When do you put a book down? I usually will read a book cover to cover even if it is slow because I learn from both. Lately because my time is more limited, I don’t do that as much. So I need to be grabbed by the end of the first chapter or two. How about you?


  1. I think it’s of vital importance. TV, video and the internet have changed the world. Add that to fast food and rampant ADD, and you have a society of instant gratfication.

    People want their entertainment delievered hot and fast. Most would rather watch the movie than read the book. If we don’t hook them with on the first page, we’ve lost them.

  2. I’m one of those who wants something highly intriguing on the first page, first paragraph. I am not patient enough to wait a whole chapter for something interesting to happen. I don’t care about backstory. I don’t care about descriptions (unless you’re a master of fascinating description that nails a character). I want conflict ASAP and something weird the sooner the better.

    I am a product of the tv generation. The only books with a slower pace that I will be patient with are books with prose so scintillating it verges on poetry.

    Otherwise, give me story or give me a character like no other, and give it to me quick.

    I wrote a blog entry on Hooks. It’s here: Hook, hook, hook your reader. Drag them down the page scarily, warily, merrily, airily…

    A couple of the examples are:
    know an old couple who live near hell.
    (Gene Wolfe, BED AND BREAKFAST, 1995)

    Cassie Raintree was dying of cancer every afternoon at 2:30.
    (James W. Hall, BONES OF CORAL, 1991)

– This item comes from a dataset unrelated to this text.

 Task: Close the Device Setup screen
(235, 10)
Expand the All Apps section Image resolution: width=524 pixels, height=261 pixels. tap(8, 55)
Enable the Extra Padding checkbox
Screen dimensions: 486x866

    One of my fave novels of all time starts like this: “The idiot lived in a black and grey world, punctuated by the white lightning of hunger and flickering of fear.”
    (More than Human by Theodore Sturgeon)

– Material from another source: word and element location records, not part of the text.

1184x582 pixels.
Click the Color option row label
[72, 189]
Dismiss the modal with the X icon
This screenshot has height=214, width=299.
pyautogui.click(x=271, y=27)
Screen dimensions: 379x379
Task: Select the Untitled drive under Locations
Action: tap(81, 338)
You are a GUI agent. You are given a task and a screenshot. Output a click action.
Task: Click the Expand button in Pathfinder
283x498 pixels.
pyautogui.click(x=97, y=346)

    There is no way I can stop reading that. I need to know who this “idiot” is and why he’s hungry and afraid. And that first segment of this tripartite novel is one of the most gorgeous examples of fine prose and unusual characters that I have ever, ever read. It’s a keeper!



  3. I’m a HUGE advocate of opening hooks. I probably spend more time on my opening sentence than any other sentence in the book. Though I love one liners and tend to do that in my own writing. I love opening hooks that leave me with questions. Intriquing stuff that makes me want to keep reading. I’m also huge on chapter ending hooks, and writing each chapter as if it were your first chapter. I like description that sets me “there” with the characters, but when I have to crawl through half a page of setting description to figure out a vague idea of who and what the story is about, I tend to want to skim. I can only think of about five books that I absolutely could NOT finish, and only one that actually made a significant dent in the wall. Great opening hook but every character died except the heroine, and the author had really done a superb job of making me care about these people. Then they died. Then the book ended. And I was depressed for a week. LOL! Real life has too much of that. I felt tricked I guess. So hook us, but don’t reel us in then slaughter us. LOL. Margaret doesn’t do that by the way. Her books are always uplifting.


  4. While I appreciate a great opening line, I won’t not buy a book just because I don’t like the opening. On the other hand, a great opening might be the thing that pushes me over the edge into buying when I’m struggling to decide. But more often than not, I buy on back-cover blurb.

    Once I start reading, I’ll usually give the author until about a third of the way through before I throw the book at the wall in disgust!